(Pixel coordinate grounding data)
----------

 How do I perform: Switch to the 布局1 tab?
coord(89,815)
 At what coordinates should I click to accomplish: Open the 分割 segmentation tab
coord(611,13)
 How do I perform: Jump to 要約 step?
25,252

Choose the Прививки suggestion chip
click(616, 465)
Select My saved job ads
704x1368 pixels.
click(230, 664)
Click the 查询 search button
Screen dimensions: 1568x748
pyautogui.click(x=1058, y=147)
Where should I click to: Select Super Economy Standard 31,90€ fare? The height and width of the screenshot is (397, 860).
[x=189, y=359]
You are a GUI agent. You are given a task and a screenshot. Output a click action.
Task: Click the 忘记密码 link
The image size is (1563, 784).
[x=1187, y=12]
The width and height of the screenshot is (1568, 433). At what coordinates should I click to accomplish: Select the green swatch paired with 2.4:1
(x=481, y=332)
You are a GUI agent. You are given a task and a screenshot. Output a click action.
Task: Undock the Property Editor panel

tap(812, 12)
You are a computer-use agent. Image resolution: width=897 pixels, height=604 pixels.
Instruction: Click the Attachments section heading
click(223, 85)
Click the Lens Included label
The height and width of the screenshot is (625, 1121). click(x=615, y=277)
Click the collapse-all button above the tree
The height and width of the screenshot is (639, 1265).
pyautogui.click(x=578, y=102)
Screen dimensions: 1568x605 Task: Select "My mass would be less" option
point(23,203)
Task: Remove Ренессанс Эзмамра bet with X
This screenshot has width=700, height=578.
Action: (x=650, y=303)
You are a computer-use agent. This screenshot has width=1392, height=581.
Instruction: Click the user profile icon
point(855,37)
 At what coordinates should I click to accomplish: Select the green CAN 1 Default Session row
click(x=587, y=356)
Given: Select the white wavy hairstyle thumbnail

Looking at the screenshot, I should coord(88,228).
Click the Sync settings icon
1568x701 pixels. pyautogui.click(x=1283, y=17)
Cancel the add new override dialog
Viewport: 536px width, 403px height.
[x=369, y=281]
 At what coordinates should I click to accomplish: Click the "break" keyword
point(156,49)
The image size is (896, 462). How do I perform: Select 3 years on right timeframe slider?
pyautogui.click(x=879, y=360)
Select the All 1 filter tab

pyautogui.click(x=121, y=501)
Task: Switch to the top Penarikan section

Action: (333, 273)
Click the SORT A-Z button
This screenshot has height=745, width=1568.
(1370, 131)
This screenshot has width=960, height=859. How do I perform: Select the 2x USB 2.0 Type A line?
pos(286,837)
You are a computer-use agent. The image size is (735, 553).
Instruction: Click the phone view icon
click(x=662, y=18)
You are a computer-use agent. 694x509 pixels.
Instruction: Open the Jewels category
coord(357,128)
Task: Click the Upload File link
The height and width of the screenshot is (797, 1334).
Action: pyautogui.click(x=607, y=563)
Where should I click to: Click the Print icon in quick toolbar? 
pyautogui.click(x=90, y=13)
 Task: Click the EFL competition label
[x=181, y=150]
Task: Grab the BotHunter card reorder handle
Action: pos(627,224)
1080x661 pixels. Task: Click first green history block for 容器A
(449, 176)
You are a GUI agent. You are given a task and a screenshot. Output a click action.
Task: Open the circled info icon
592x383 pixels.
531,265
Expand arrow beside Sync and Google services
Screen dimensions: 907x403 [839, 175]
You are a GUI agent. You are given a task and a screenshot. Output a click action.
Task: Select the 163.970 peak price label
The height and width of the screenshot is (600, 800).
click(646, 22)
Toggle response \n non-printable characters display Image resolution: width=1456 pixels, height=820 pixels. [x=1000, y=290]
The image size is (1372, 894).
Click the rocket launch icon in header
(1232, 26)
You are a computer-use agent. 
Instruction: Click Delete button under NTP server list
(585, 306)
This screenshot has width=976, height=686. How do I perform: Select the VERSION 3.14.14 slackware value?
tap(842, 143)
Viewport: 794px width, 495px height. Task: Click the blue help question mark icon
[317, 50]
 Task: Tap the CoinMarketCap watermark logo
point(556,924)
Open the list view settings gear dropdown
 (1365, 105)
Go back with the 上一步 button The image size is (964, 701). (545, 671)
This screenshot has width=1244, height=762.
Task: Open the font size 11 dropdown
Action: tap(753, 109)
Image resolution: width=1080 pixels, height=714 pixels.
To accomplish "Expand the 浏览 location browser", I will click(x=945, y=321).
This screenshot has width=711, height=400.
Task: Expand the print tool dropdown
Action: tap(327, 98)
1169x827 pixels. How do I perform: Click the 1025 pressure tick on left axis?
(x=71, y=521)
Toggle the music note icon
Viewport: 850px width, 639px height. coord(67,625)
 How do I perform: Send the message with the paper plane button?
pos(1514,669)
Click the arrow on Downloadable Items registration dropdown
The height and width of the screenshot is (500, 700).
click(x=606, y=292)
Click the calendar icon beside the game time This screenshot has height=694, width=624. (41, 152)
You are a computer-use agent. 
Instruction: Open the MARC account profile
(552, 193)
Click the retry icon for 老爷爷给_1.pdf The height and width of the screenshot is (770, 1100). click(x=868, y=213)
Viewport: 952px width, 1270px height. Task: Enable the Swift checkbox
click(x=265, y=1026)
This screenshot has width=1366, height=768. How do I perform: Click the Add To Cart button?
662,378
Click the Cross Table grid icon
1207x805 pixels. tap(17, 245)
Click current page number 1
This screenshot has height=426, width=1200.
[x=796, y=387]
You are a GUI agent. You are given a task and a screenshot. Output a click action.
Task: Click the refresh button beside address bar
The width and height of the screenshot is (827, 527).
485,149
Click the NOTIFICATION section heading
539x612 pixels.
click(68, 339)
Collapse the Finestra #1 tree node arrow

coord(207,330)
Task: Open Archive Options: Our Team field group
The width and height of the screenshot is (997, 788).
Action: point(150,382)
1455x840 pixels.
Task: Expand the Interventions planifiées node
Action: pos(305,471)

----------

→ WORK INSTRUCTION:
Print the line containing "The width and height of the screenshot is (827, 527)." and every line after it to the end of the records above, exactly as written, and nothing else.

→ OUTPUT:
The width and height of the screenshot is (827, 527).
485,149
Click the NOTIFICATION section heading
539x612 pixels.
click(68, 339)
Collapse the Finestra #1 tree node arrow

coord(207,330)
Task: Open Archive Options: Our Team field group
The width and height of the screenshot is (997, 788).
Action: point(150,382)
1455x840 pixels.
Task: Expand the Interventions planifiées node
Action: pos(305,471)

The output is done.